Text =
The Bohemian Prater (Böhmischer Prater) is a small amusement park at the edge of Vienna, in Favoriten, Vienna's 10th district. It dates to the second half of the 19th century, and some of the rides are more than 100 years old. The name is derived from the larger Wiener (Viennese) Prater in Vienna's Leopoldstadt (2nd) district.

On 11 December 1944, during World War II, the Bohemian Prater was almost completely destroyed by a bomb attack.

The centre of the Bohemian Prater forms the meeting centre Tivoli.

== History ==
In the 19th century, workers mostly spent their meager free time in inns. Excursions and walks were the only entertainment. Since the second half of the 19th century, the Laa Forest has been one of the most popular destinations for excursions and can be reached on foot in around 15 minutes from Favoriten.

Franz Bauer, a canteen manager at the Laaer Wald brickworks, ran a small inn here, which soon became a popular destination for Sunday excursions for the so-called "Ziegelboehm", the workers of the Vienna brickworks who mainly came from Bohemia and Moravia. In 1882, Franz Bauer applied for permission to hold games next to his inn and set up a swing and a merry-go-round.

Exercises =
(a) According to the text about the Bohemian Prater, what happened to the park on 11 December 1944?
(b) Repeat the passage from the text about the Bohemian Prater exactly, starting with "The Bohemian Prater (Böhmischer" and going on through "meeting centre Tivoli.".

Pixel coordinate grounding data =
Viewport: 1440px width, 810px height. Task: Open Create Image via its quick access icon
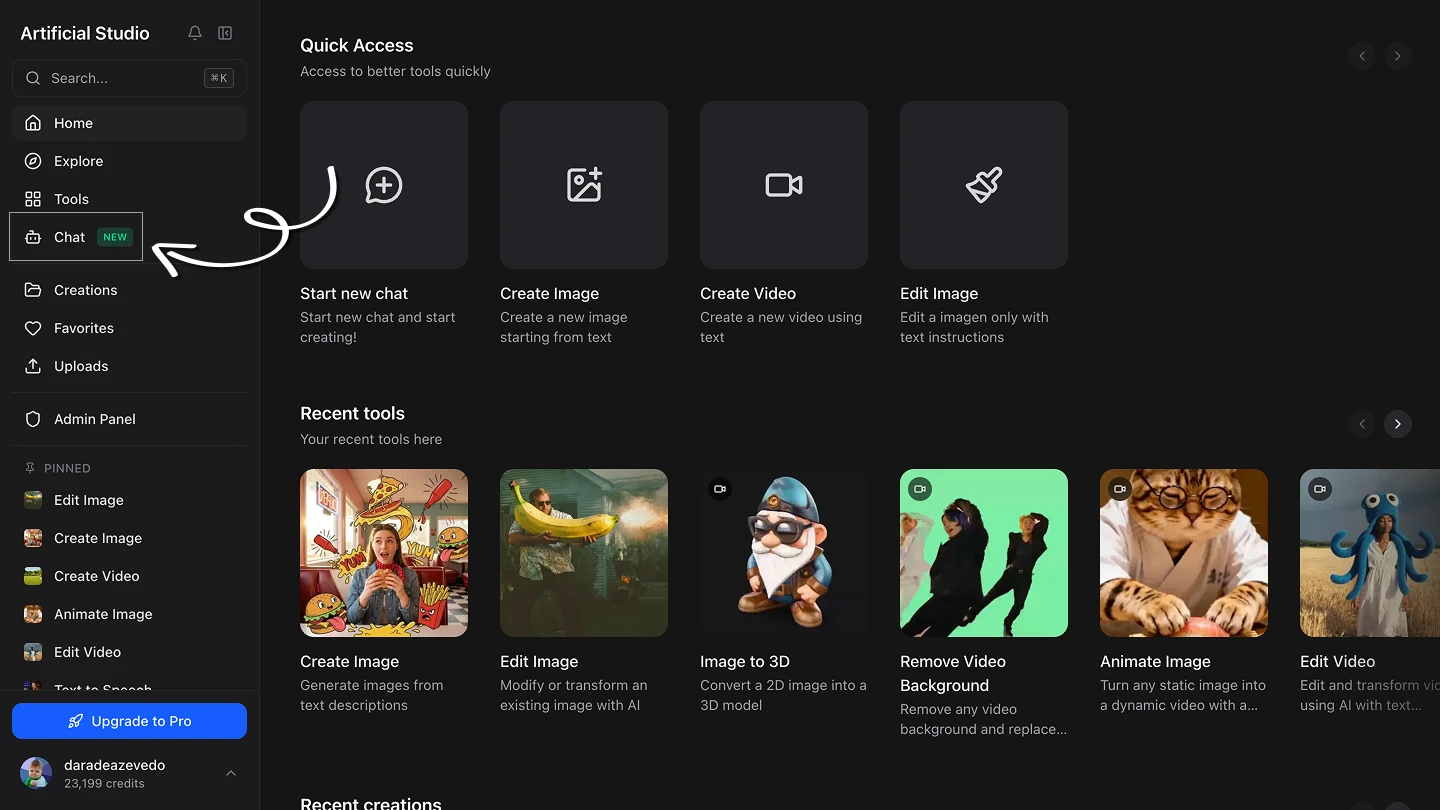pyautogui.click(x=583, y=185)
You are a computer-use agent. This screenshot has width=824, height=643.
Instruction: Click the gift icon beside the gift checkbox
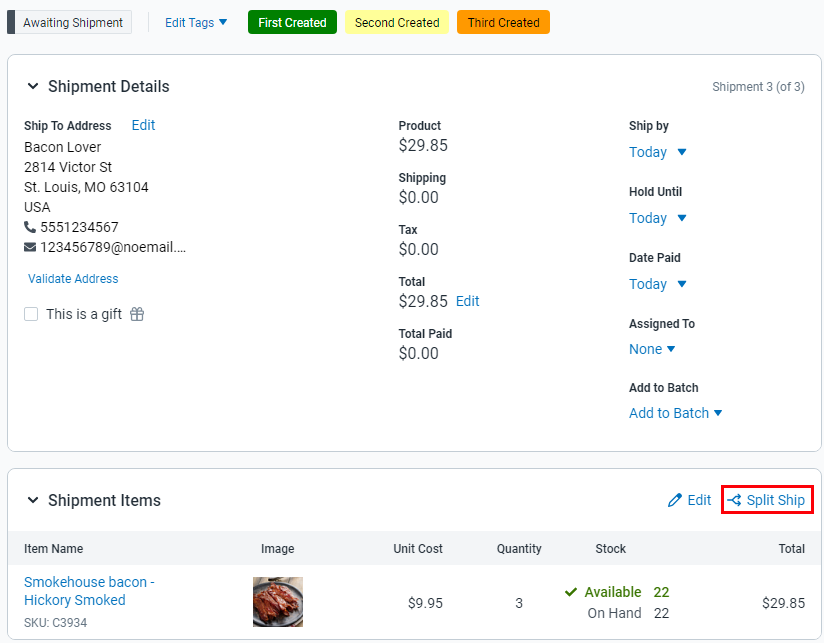pyautogui.click(x=137, y=313)
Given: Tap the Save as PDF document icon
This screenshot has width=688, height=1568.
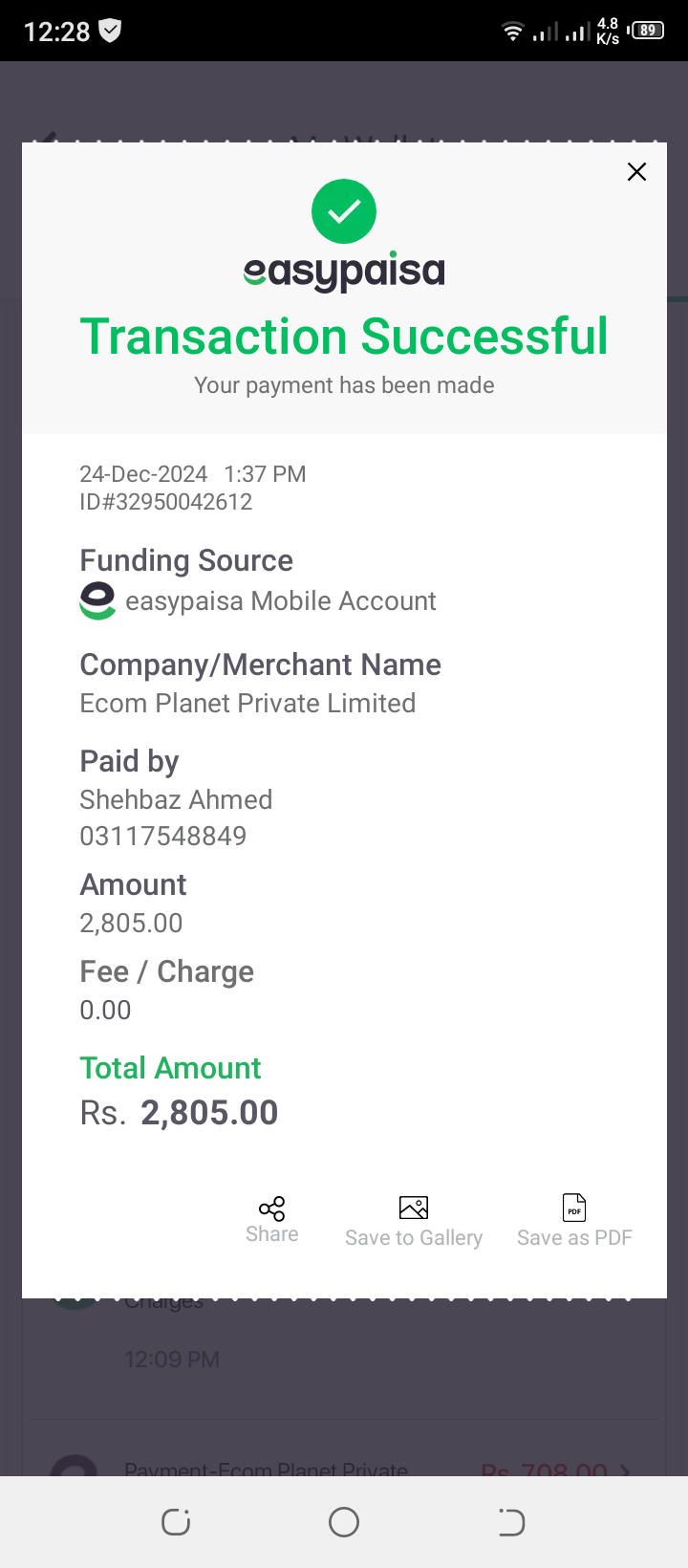Looking at the screenshot, I should pyautogui.click(x=574, y=1208).
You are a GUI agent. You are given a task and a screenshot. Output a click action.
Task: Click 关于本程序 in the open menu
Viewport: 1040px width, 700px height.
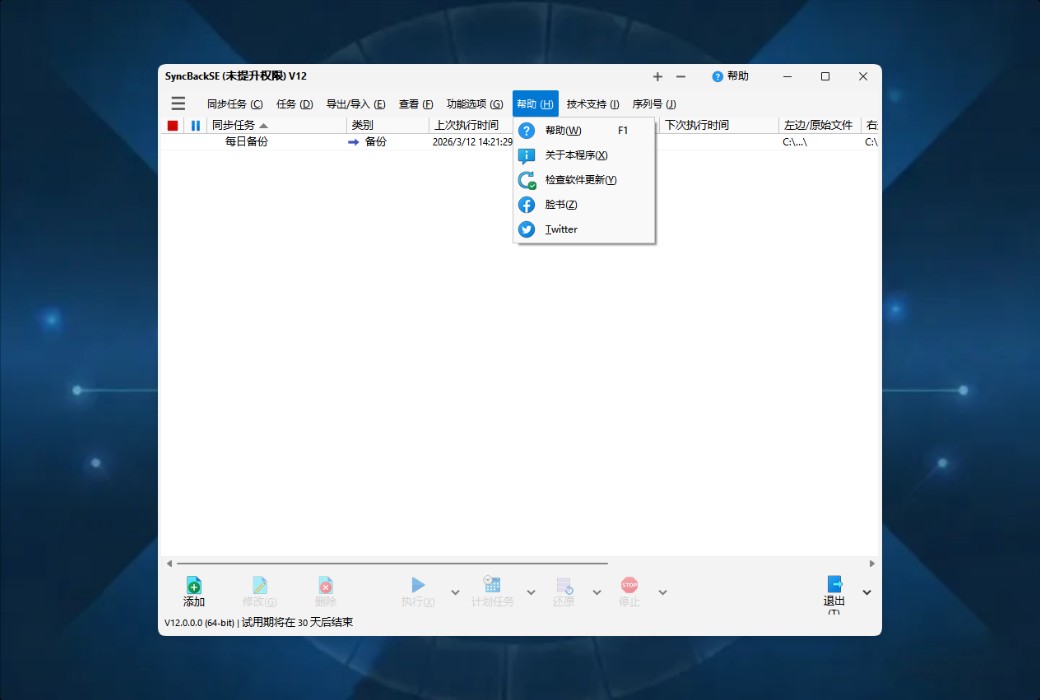[577, 155]
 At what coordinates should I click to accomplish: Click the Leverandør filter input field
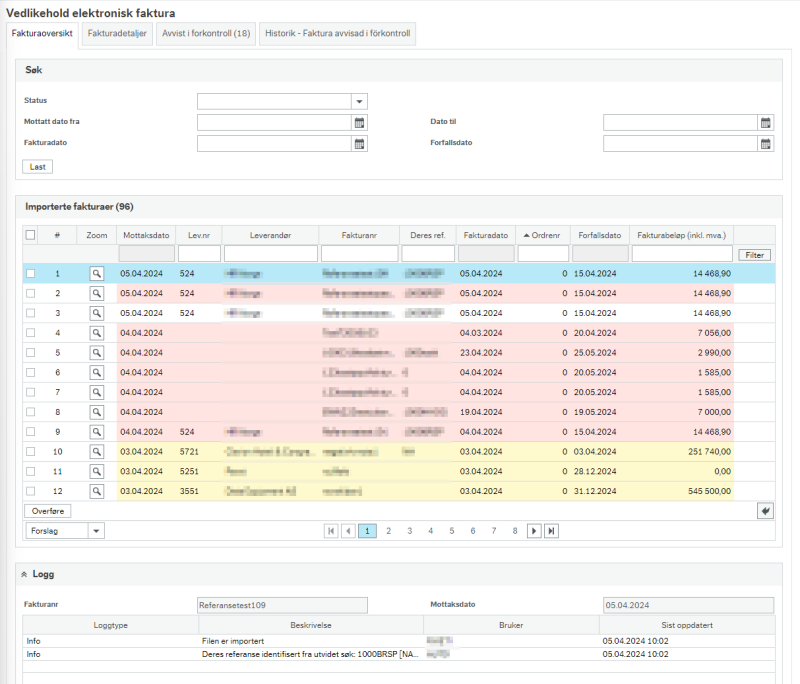[270, 254]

Answers for the exercise =
(a) It was almost completely destroyed by a bomb attack.

(b)
The Bohemian Prater (Böhmischer Prater) is a small amusement park at the edge of Vienna, in Favoriten, Vienna's 10th district. It dates to the second half of the 19th century, and some of the rides are more than 100 years old. The name is derived from the larger Wiener (Viennese) Prater in Vienna's Leopoldstadt (2nd) district.

On 11 December 1944, during World War II, the Bohemian Prater was almost completely destroyed by a bomb attack.

The centre of the Bohemian Prater forms the meeting centre Tivoli.